Elbette, şu an karşımızda en büyük ve en acil sorumluluğumuz olarak, Gazze duruyor. Bugün Siyonist İsrail’in Gazze’de yaptığı vahşi soykırıma, sivil ve askeri bir müeyyide konulamaması, D-8’in sahip olduğu potansiyelin yeterince ortak bir iradeye dönüşememesinden kaynaklandığını görüyoruz. Bu konuda teklifimiz D-8 ülkelerinin öncülük edeceği soykırım ve işgal karşıtı Güney Afrika, İspanya gibi tüm ülkelerin teşvik edileceği uluslararası hukukun da usul ve esaslarına göre Gazze Barış Gücü kurulmasıdır.

Öte yandan 5 gün önce Gazze’ye insani yardım götüren Madleen gemisine yapılanı unutmadık. Doğru zamanda, doğru bir yerde, doğru bir hamleyle kimlikleri farklı ama vicdanları aynı olan sadece 12 insanın neler başarabildiğini gördük. Madleen gemisi yalnız bırakılmamalıdır. Bir yol açılmıştır ve bu yolda kararlılıkla devam edilmelidir. Saadet Partisi olarak bir çağrıda daha bulunuyoruz; Gazze’deki zulme karşı duran tüm ülkelerin katılımıyla her ülkeden birer geminin yer alacağı yeni bir uluslararası insani yardım filosu bir an önce oluşturulmalıdır. Ve açıkça ilan ediyoruz; bu filonun Türkiye’den yola çıkacak ilk gemisine Saadet Partisi olarak biz öncülük etmeye hazırız. Gazze’de yaşanan bu soykırıma dikkat çekmek için ilk aşamada yarın Üsküdar Meydanı'nda Özgür Gazze Mitingi düzenleyeceğiz. 'Gazze Ablukadaysa Türkiye Ayakta' diyeceğiz.
'Gazze Ablukadaysa İnsanlık Ayakta' diyeceğiz.

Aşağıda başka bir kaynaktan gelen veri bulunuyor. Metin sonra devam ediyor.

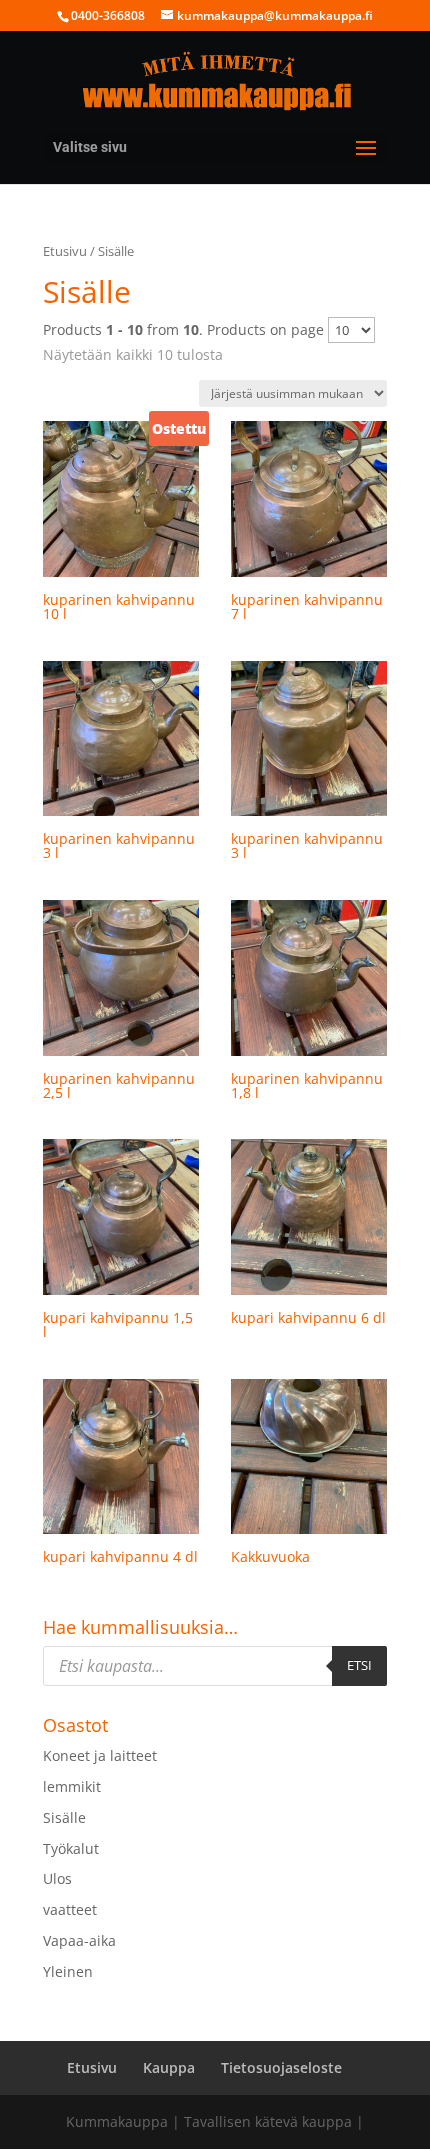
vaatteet (70, 1909)
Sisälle (64, 1817)
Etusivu (65, 251)
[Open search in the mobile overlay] (215, 1666)
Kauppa (169, 2067)
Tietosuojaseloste (281, 2067)
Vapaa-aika (79, 1940)
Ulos (57, 1878)
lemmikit (72, 1786)
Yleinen (68, 1971)
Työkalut (71, 1848)
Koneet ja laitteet (100, 1755)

İsrail, 'güvenliğini' bahane ederek tüm bölgeyi güvensizliğe ve teröre sürüklüyor. Dolayısıyla, Gazze’de yaşananlar yalnızca Filistin’le ilgili olmadığı gibi İsrail’in dün başlattığı İran’a dönük saldırıları da yalnızca İran ile ilgili değildir. Ben öncelikle dost ve kardeş İran halkına başsağlığı ve sabır diliyor, Siyonist İsrail'i bir kez daha lanetliyor, hukuku ayaklar altına alan bu saldırılarını kınıyorum. İsrail bir gece yarısı İranlı askeri yetkililerin ve bilim insanlarının evlerini, çocukları uykularındayken bombalamıştır. İran’ın egemenlik haklarını ihlal eden, uluslararası hukuku ayaklar altına alan bu pervasız saldırısı karşısında ABD ve Avrupa ülkelerinin takındığı tavır ve İsrail’e verdiği açık destek bir kez daha göstermiştir ki bölgemiz küresel bir kuşatma altındadır. Herhangi bir ülke Amerikan askerlerini savaş alanında veya kışlalarında değil, çocuklarıyla birlikte evlerinde hedef alsaydı, ABD bunu 'terörizm' olarak nitelendirirdi. Bizler biliyoruz ki mesele güvenlik meselesi değildir. Mesele Arz-ı Mevud’dur. Büyük Ortadoğu Projesidir. Siyonist inancın saplantılarıdır. Tehdit büyük, tehlike çok yakındır. Hedef herhangi bir şehir ya da bir ülke değil, topyekûn İslam dünyasıdır.

"20. yüzyıldan alınması gereken ders sömürü değil, işbirliğidir”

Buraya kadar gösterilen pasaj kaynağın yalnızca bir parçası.